Selected extract:
----------

How Executives Can Enhance IP Strategy and Performance
At many companies, intellectual property has become an area of focus. Research shows that top-management involvement in IP strategy is associated with better IP performance.
Five to 10 years ago, the strategic management of codified intellectual property rights — that is, patents, trademarks, copyrights and designs — was still a relatively exotic topic. More recently, the subject has received considerable attention in the business literature. Empirically speaking, however, we still know very little about the importance companies place on IP as a component of business and corporate strategy. Although business-unit managers surely find frameworks that align business strategy with IP1 helpful, and though top corporate executives are inspired by anecdotal evidence of selected colleagues’ commitment to patents2, these executives also need more data on several important topics relating IP to company strategy.3
To properly assess their competitive situation, these decision makers must first know:
- What does the competitive landscape with respect to IP rights look like? In addition to responsibly implementing IP strategy, managers should know:
- What are proven, successful strategies for using intellectual property at the corporate and business-unit level? What is the role of the executive committee and the board in IP strategy?
- What organizational structures support IP-related strategies the most? What pitfalls need to be avoided?
- How do successful organizations manage the “dos and don’ts” of working with intellectual property, both at the business-unit and the corporate level?
To gain insights into these questions, my research team and I analyzed original questionnaire data from a comprehensive survey of senior IP executives at 34 major industrial corporations, among them industry leaders.
These survey data reveal the substantial importance that senior IP managers attribute to top management’s direct engagement in IP-related strategic decision making. In addition, to supplement the survey data, I conducted in-depth interviews with leaders from two of the companies surveyed: Lars Rebien Sørensen, CEO of Novo Nordisk A/S, a healthcare company with a specialty in diabetes care based near Copenhagen, Denmark; and Dr. Gottlieb Keller, a member of the corporate executive committee and secretary to the board of directors of F. Hoffmann-La Roche Ltd., a global healthcare company headquartered in Basel, Switzerland. The interviews provide illustrations of how corporate leaders actually engage with issues surrounding IP strategy.(see “The Role of Corporate Leaders in IP Strategy,” p. 38)

----------

Dataset content:
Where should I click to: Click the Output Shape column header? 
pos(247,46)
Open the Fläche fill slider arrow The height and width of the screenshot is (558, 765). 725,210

----------

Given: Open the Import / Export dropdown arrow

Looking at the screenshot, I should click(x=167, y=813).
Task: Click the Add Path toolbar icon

----------

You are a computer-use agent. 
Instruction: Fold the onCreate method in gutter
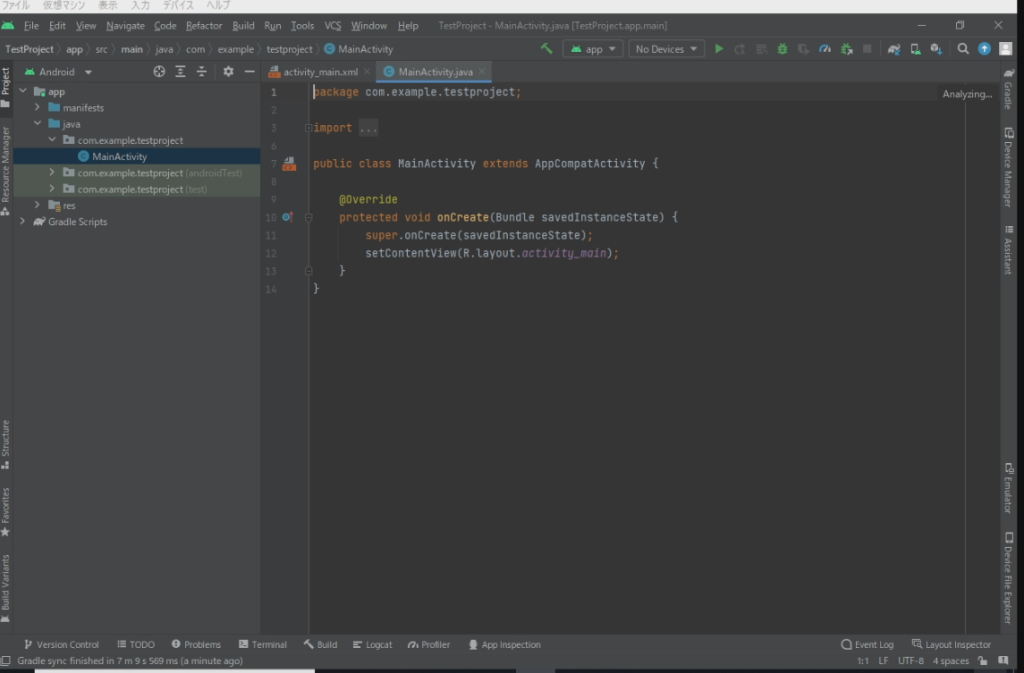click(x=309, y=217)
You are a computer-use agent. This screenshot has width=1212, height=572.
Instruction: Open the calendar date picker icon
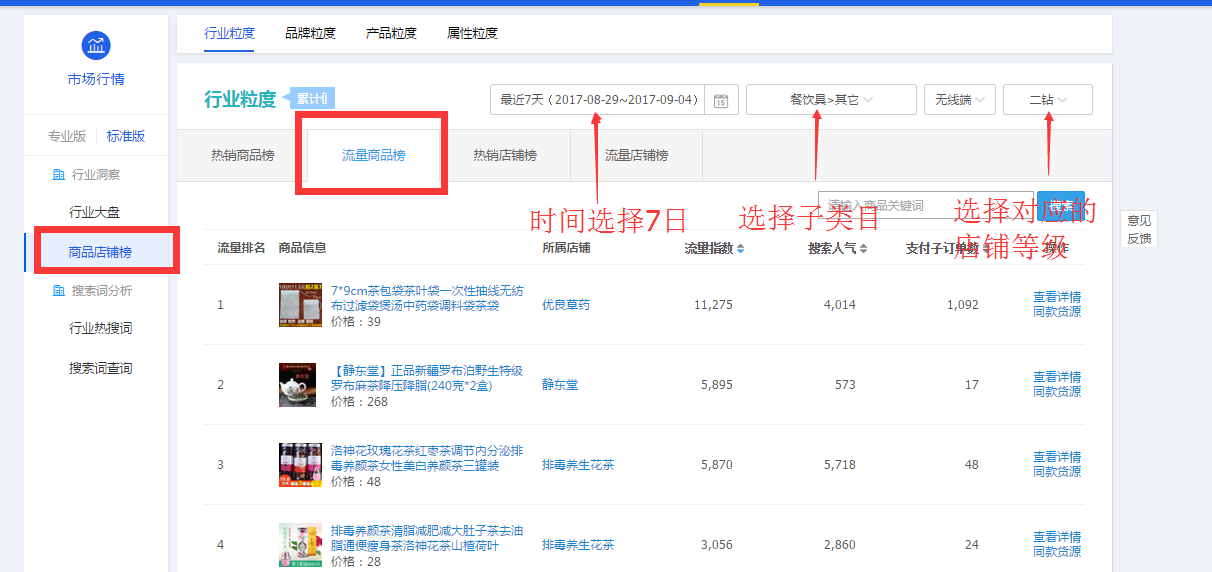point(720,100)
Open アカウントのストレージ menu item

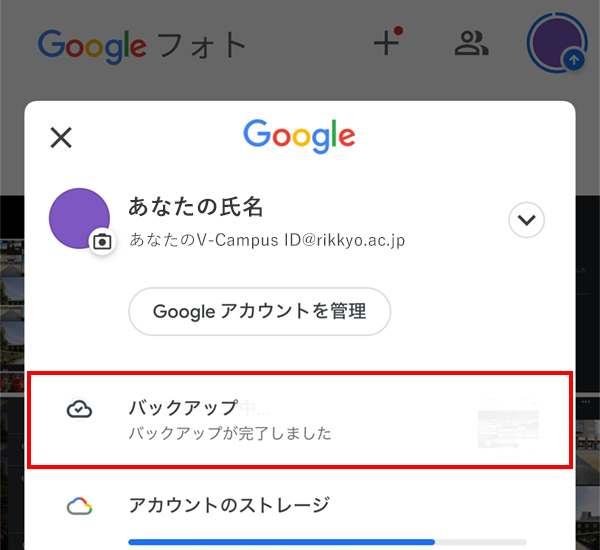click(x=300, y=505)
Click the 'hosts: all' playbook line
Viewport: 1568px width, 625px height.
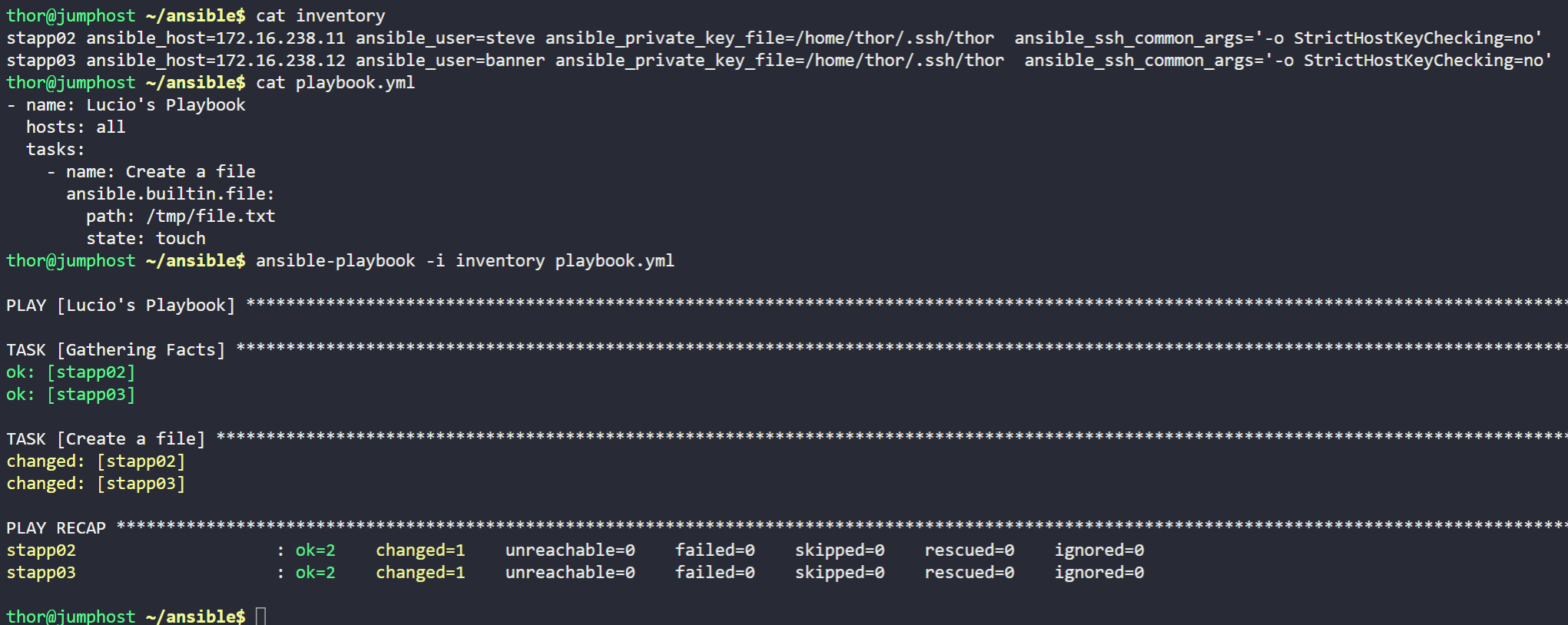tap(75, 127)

----------

Problem set:
1. Rewrite the part of the article on IP strategy starting at "How Executives Can" and ending at "better IP performance.", swapping "top-management involvement" for "executive engagement".
2. Write the next part of the article on IP strategy, picking up after its last sentence.

Answers for this exercise:
1.
How Executives Can Enhance IP Strategy and Performance
At many companies, intellectual property has become an area of focus. Research shows that executive engagement in IP strategy is associated with better IP performance.

2.
IP-Related Strategy
What are the links between a company’s strategy and intellectual property rights? As with many other strategic issues, the strategic management of intellectual property spans different domains along an organization’s internal value chain. An integrated IP strategy should theoretically span the entire “IP value chain” — from the generation of intangible assets in departments such as research and development to the protection of intellectual property in patent and legal departments and finally to its use by enforcement lawyers, branding specialists and licensing professionals.4 Moreover, IP strategies can be crafted at different levels within the organization. There is a need for IP management at the functional, the business-unit and the top-management level5; this article focuses on the latter two aspects of IP management. Theoretically, strategic IP tasks at the business-unit level should involve the integration of patent- and trademark-related considerations in decisions that involve creating competitive advantage, choosing the scope of strategy, differentiating products, setting barriers to entry and managing vertical competition.6 At the top-management level, overarching and long-term considerations such as the choice of future R&D trajectories, the management of corporate reputation and the coordination of cross-area tasks related to IP should be addressed. (See “Crafting An Integrated IP Strategy.”)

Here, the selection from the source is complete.